Sometimes in life, I find at least, there are certain events of conversations that occur that, even as a writer, you just couldn't make up. Sometimes these things happen that you just come away from not entirely certain of what actually went on. Did I really see that? Did that really just happen to me?
  This morning, I had one of those little events on a train back from Vauxhall. Having spent the night with Morgan, I boarded a train to take her part way to work. For those unaware of the Oyster Card system, you tap in at the station you board, and tap out when you exit at your destination; the actual route doesn't matter, you get charged for the equivalent journey between the two stations. This means I can go all he way from Norbiton to Vauxhall, and then back to Ewell. As long as I don't pass the Vauxhall station barriers, I pay for Norbiton to Ewell, and get to spend some more time with Morgan. 
These journeys alone interest me, but that's for another post. 
So, having said goodbye to Morgan at Vauxhall, I grabbed a Cornish pastie as way of breakfast and jumped a train back home. Unlike the outward journey, the return is much quieter, on account of fewer people leaving London in the morning than the hordes of self-important bustle-you-outta-my-way jumped up idiots headed in. I took a seat towards the back of the carriage and began to read a little bit of a Metro newspaper someone had just left in the train. Newspapers, apparently, being very heavy and awkward items to carry ten paces to the bins. 
It was a nice relaxing journey, the carriage a comfortable temperature compared to the strong chill winds outside, pastie in one hand, paper in the other. The train passed Wimbledon and I decided, having read the articles that had immediately interested me, to dispose of my newspaper properly (and I'm astounded to report that I did not injure myself by carrying this hefty object to the nearest bin) and to roll a cigarette in preparation for leaving the station.
"'Scuse me, ya can't smoke here." 
It's at this point that, were I telling this story out loud, I'd out on a really cringeworthy chav-girl voice. Shrill and with as much whine as a French Supermarket. 
I glanced up without moving my neck, peering up through my fringe at a girl that made me think of a budget parody of 'The Only Way Is Essex'. You know the type; tights and crop-top combo despite it being two degrees outside, straightened over dyed hair, pudgy face caked in more layers of make-up than the average theatrical supplier carries in stock, and her face glowing that sickly Dorito orange that I'm never sure is the desired effect of months of fake-tanning or a side-effect of blasting your skin with more radiation than Chernobyl. 
I ignored her and continued rolling. I ignored her, a kindness she did not return. 
"'Scuse me! I'm talkin' t'you!

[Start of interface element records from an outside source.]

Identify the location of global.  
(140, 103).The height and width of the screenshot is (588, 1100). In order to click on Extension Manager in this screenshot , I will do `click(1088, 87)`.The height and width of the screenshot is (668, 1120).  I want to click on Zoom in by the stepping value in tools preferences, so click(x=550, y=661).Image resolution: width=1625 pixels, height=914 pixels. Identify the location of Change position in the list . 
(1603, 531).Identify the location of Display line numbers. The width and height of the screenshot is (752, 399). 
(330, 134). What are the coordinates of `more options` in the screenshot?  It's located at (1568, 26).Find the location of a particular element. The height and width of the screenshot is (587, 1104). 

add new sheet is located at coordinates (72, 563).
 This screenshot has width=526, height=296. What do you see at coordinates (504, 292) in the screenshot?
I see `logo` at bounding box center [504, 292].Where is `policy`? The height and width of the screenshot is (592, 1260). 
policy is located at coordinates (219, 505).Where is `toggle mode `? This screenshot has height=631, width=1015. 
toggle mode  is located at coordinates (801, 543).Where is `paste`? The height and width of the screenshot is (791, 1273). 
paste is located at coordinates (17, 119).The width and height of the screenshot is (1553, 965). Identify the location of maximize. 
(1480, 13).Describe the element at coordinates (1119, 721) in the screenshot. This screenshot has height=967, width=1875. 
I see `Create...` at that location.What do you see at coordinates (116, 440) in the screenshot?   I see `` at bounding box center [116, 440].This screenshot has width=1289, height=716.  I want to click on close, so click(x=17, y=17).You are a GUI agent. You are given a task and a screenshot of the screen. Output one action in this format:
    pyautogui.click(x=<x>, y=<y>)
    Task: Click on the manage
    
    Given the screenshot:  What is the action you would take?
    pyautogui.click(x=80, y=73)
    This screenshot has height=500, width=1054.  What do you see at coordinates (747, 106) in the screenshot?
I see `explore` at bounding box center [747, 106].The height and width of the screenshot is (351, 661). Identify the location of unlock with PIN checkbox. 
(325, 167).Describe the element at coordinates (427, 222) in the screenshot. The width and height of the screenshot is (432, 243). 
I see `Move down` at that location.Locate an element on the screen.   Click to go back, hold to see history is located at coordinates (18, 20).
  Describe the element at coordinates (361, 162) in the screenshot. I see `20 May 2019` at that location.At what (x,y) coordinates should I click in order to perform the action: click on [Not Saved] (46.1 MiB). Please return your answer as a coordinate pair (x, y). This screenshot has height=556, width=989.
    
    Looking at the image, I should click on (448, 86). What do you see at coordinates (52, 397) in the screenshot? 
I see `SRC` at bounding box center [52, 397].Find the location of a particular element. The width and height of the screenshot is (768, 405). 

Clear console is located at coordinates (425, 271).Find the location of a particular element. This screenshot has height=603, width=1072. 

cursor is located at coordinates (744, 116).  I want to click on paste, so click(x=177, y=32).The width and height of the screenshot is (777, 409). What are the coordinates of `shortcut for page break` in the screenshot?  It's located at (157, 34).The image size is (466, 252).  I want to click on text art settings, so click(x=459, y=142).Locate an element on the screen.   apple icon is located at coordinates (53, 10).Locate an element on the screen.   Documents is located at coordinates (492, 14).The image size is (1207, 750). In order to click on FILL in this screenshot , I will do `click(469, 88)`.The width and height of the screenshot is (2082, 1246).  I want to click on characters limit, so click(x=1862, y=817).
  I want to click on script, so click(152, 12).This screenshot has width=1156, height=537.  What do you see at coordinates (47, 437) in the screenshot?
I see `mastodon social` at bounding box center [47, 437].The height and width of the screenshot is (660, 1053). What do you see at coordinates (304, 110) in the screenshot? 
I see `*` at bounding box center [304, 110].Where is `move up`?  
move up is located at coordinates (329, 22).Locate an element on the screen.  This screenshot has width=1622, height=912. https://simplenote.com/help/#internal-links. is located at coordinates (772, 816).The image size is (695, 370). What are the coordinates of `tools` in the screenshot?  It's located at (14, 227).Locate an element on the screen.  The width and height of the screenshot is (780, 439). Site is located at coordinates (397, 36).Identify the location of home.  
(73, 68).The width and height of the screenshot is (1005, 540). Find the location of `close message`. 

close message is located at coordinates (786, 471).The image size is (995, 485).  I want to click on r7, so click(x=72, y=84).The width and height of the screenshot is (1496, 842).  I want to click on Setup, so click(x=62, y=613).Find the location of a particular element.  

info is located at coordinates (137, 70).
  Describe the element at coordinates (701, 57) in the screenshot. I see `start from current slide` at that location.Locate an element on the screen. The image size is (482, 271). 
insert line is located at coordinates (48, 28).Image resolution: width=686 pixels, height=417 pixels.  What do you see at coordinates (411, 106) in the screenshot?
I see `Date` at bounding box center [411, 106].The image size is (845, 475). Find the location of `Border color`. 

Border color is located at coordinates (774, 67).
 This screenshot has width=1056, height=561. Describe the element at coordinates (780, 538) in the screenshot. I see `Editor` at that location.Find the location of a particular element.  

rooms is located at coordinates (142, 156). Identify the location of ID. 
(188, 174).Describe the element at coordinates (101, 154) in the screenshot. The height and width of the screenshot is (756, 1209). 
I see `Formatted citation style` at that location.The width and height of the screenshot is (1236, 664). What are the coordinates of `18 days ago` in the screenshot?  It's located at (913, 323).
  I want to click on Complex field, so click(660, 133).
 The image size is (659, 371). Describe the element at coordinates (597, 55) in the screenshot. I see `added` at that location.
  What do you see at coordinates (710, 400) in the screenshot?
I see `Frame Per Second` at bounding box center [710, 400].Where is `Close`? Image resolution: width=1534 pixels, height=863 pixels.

Ya can't smoke here!"
I pause and take a moment to breath, lift my head up slowly with a deliberate smile.
"Yes. I know. I'm just rolling a cigarette."
'But ya can't smoke on trains."
Slow breath, quick check to gauge whether or not she's being serious. Glance around the carriage for cameras in case I'm a star of the latest series of Candid Camera. I'm half expecting to find a cheap celebrity cowering behind a seat ready to leap out and explain to me, mic thrust forward like a rapier, that I've 'been had', can I say a few words for the folks back home, please. From the lack of evidence, I must assume she's serious.
"I'm not smoking it, I'm just rolling it." I say, taking the filter tip from my mouth and popping it into the paper gently.
"You can't smoke here." 
I flick the paper up and down to sort the tobacco, then lick the paper, roll it closed and regard her again. She's beginning to sound like a broken record, or the hologram from the recent-ish Will Smith version of 'I, Robot' - "I'm sorry, my responses are limited. You must ask the right questions."
"I'm not smoking."
"That's a fag."
"It's not lit."
"You can't smoke here."
I dig into my pockets and pop my headphones in, set it to play something by Lamb of God, and rack the volume up. Fortunately, it's now my stop, so I stand up. I pop the cigarette into my mouth to keep my hands free as I grab my rucksack. I hear her say something, see her lips move out of the corner of my eye, but it's lost beneath Randy Blythe's soothing guttural screams. I disembark the train, make my way out of the station and spark up.
I realise that I'm not sure if she genuinely thought I was going to light up and start smoking on the train, or if she honestly thought that the act of rolling a cigarette constituted smoking, and was thus illegal on the train. Poor misguided fool possibly thought she was doing a public service, like the girl who emptied McDonalds of paper towels (literally) to cover a spilled coke, making it impossible for the guy with a mop to clean up, then got really aggressive when he asked her to stop throwing paper towels on the floor.
It makes me think of that old Einstein quote:
"Only two things are infinite. Human stupidity and the universe. And I'm not certain about the universe."